Archeologist gives talks on Australian past

        John Mulvaney, one of Australia's most distinguished prehistorians, gives six public lectures called Encounters in Place, about Australia's environment and its human past, at Trent University beginning Sept. 30.

        As this year's Ashley Fellow, he will give the following lectures at 8:15 p.m. in Trent's Peter Robinson College dining hall at 751 George St.N.:

  • Sept. 30 Origins: Arnhem Land -- Environment, Uranium and Aboriginal Cultural History
  • Oct. 7 Antipodean Wildernesses: Case Studies from Two World Heritage Regions -- Tasmanian Rain Forests and the Continent's Arid Inland
  • Oct. 9 Land Takers: First Australians and European Colonists in Central Australia
  • Oct. 28 Across the Sea: First Australians and Indonesian Fishermen on Tropical Coasts
  • Nov. 1 The Keeping Place and Restitution: Who Owns the Past? An Address to Open the Symposium Endangered Traces

        Mulvaney is known in Australia as an expert on Aboriginal culture and a very public intellectual. Beyond the Australian National University, where he taught prehistory for 20 years, he chaired the Australian Institute of Aboriginal Studies, was Australia's delegate to the UNESCO committee on world heritage, participated in a national inquiry on museums and was, until very recently, honorary secretary of the Australian Academy of the Humanities. In his 1975 book The Prehistory of Australia, he dated the Aboriginal presence in Australia at 40,000 years, four times earlier than previously believed.
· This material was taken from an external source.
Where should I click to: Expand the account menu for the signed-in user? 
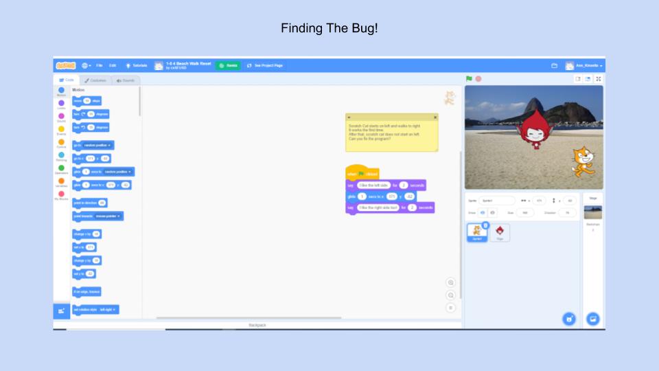tap(584, 66)
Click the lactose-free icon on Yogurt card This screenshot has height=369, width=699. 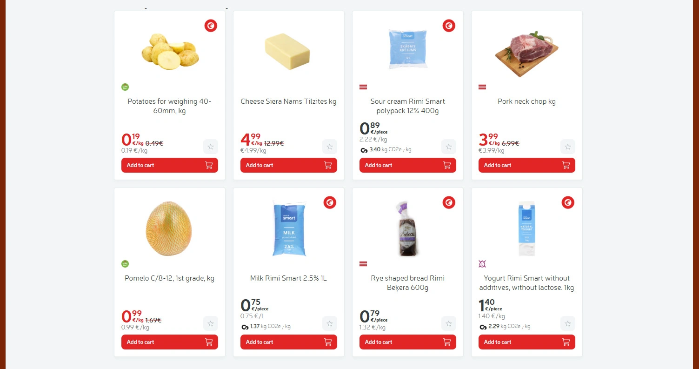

Mulvaney has written 14 other books on Australian prehistory, Aboriginal and European contact, Australian Aborigines in England, Baldwin Spencer and the humanities and Australian environment.

        The Ashley Fellowship was established in 1976 with a bequest from Charles Allan Ashley to bring a distinguished scholar to Trent each year to deliver a series of public lectures and to participate in seminars with students and faculty.